1. Introduction

Long reach passive optical networks (LR-PONs) which extend the coverage span of the access networks from the traditional 20-km range to up to 100-km have gained considerable research interests, since the LR-PONs would replace the current separate metro and access networks with a single, integrated network [1], and therefore can significantly reduce the cost and simplify the architecture [2]. To reach the target of a higher data rate in LR-PONs, optical intensity modulation and direct-detection (IM/DD) scheme is still preferred due to its simple implementation and low cost compared with coherent schemes. For IM/DD LR-PONs, chromatic dispersion (CD) induced power fading is a challenge which would significantly limit the transmission distance. One solution is to use single side-band (SSB) modulation. The SSB schemes [3–5 ], however, have relatively low receiver sensitivity since half of the signal power is lost. Meanwhile, the optical SSB scheme may also result in additional complexity [3] and reduced electrical spectrum efficiency [5]. It is therefore desirable to use DSB modulation for high spectral efficiency while eliminating the dispersion induced power fading. Several CD compensation schemes have been proposed in DSB modulated IM/DD systems [6–9 ]. However, they may either require a feedback channel providing the knowledge of the amount of CD [8,9 ], or may require complicated transmitter configurations with less efficient data transmission [6,7 ], since 50% of the transmission symbols were used for CD compensation.
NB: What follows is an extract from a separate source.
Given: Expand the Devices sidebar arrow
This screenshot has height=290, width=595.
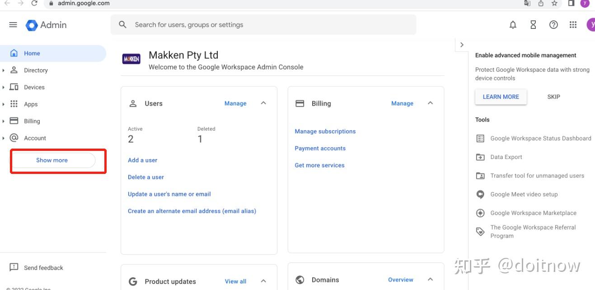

Optical orthogonal frequency-division multiplexing (O-OFDM) [10] is a promising modulation scheme due to its high spectral efficiency, its robustness towards inter-symbol interference (ISI), and its modulation flexibility when combined with adaptive bit and power loading schemes [11,12 ]. Recently, we proposed to use super-Nyquist image induced aliasing to compensate the chromatic dispersion induced power fading [13] in optical OFDM systems. Super-Nyquist spectrum components (images) are generated along with the in-band spectrum in sampled systems using digital-to-analog converters (DACs) [14]. The super-Nyquist images are usually removed using a so-called anti-aliasing filter after the DAC output [4,5 ]. We showed in [13] that by taking advantage of the aliasing caused when down sampling the received signal, the super-Nyquist image can actually be used for compensation of CD induced power fading. In this paper, we elaborate the topic of super-Nyquist image based dispersion compensation technique. We show that diversity is introduced by deliberate aliasing using the 1st order super-Nyquist images. We then propose to use fractional sampling and a per-subcarrier MRC scheme to harvest this diversity. We experimentally show that the signal-to-noise ratio (SNR) of the fractionally sampled signals can be significantly improved using our proposed scheme. We also consider 3 kinds of QPSK modulated 10-GHz OFDM signals, i.e. conventional OFDM signals, discrete Fourier transform spread (DFT-S) OFDM signals and code-division multiplexing (CDM) OFDM signals, and show that DFT-S OFDM signaling along with the super-Nyquist image induced aliasing can provide the best performance, extending the reach of the 10-GHz QPSK modulated signals to up to 100 km. In addition, we show that by compensating the power of the higher frequency spectrum components, the achievable data rate can also be increased when adaptive bit and power loading schemes are applied. An 83.2-km, 40-Gb/s IM/DD OFDM-PON is successfully demonstrated.

2. Operating principle

2.1 The principle of super-Nyquist image induced aliasing

Figure 1(a) shows the spectrum of a cosine signal with a frequency $f_{out}$ generated from a DAC with a sampling clock $f_{clock}=20\text{(GHz)}$. The sin(x)/x envelope is due to the zero-order hold operation of the DAC [12]. Typically, a 5th order Bessel filter is applied after the DAC output to remove the higher order super-Nyquist images, leaving only the first order image which appears at$f_{clock}-f_{out}$. At the receiver, an analog-to-digital converter (ADC) with a bandwidth larger than $f_{clock}-f_{out}$ and a sampling rate of $m\times f_{clock}$ (m = 2, 3, 4 …) is used to digitize the signal along with the 1st order image. The fractional sampling operation here is equivalent to having $m$ receptions at the receiver, each with a different sampling phase. Note that since the frequency of the 1st order image $f_{clock}-f_{out}>f_{clock}/2$, spectrum aliasing will occur when down-sampling to$f_{clock}$[see Fig. 1(b)] according to Nyquist–Shannon sampling theorem. From Fig. 1(b) one can see that the conjugated of the 1st order image is superimposed with the fundamental frequency$f_{out}$. It should be noted that the conjugate of the 1st order image is exactly a replica of the fundamental frequency with its amplitude attenuated by filtering [14].

 

Fig. 1 (a) Frequency representation of the DAC output spectrum; (b) illustration of spectrum aliasing occurred during down-sampling without anti-aliasing filtering using sample rate$f_{clock}=20\text{(GHz)}$.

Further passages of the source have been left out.